Yep, you are looking down the barrel of 46 second page load times. While testing the site I was, even with page caching, very often looking at 29 second page load times. Most definitely a 'D' for performance! Sure, your mileage may vary, depending where you are in the world, but it's still slow in my book.

By contrast, this pathetic site you are reading loads in around a second, and that is largely due to the fact I have not yet minimized my CSS file. I will be making that part of my website building script in due course. If I fixed that, page load would be milliseconds.

Poor navigation

Setting aside the less than blistering performance issues, the sites just aren't very good at doing what websites are supposed to do - provide relevant information.

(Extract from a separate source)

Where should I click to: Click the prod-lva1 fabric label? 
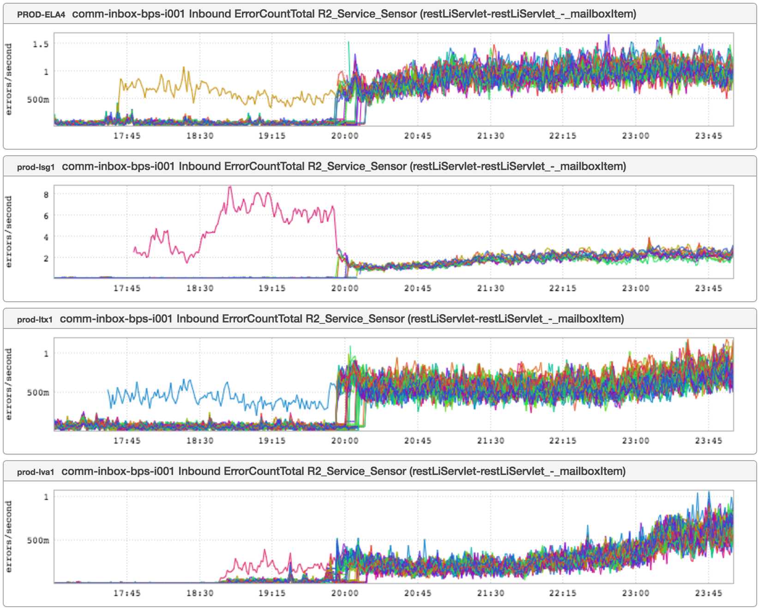pos(36,472)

Again with Central, event articles and promotions that are often out of date as soon as they are uploaded is one issue I've noticed more often that I'd like. There's also no RSS feed of events - more on this topic later. It's almost like these things are an afterthought, rather than part of an integrated approach to delivering a business platform.

Take another example - location information. First you've got to try and find that Locations page - Central don't make that a top menu item - it should be. What you really want is a web crawler friendly page of mall names, nicely formatted address information, postcodes, and consistently formatted phone numbers.

What you get (if you can find it) is a Google map. The trouble is that the drop down list of locations on the Locations page means nothing unless you already have some experience with Thailand, and you basically know which area you are in (sometimes people don't). And you might not have location-based services switched on (for legitimate security reasons), so that's no help.

To test this out, try getting the address for Central Plaza Rama 3. Do you know what "Rama 3" is? I know this mall quite well as it's one of my favourites, but without that insider info I'd be struggling. It's often quite nice to be able to print out the address to give to a taxi driver. On this page you can't, at least without going through various shenanigans.

You can probably scrape together some information from this, but it's fiddly, regardless of whether you are a human or a machine.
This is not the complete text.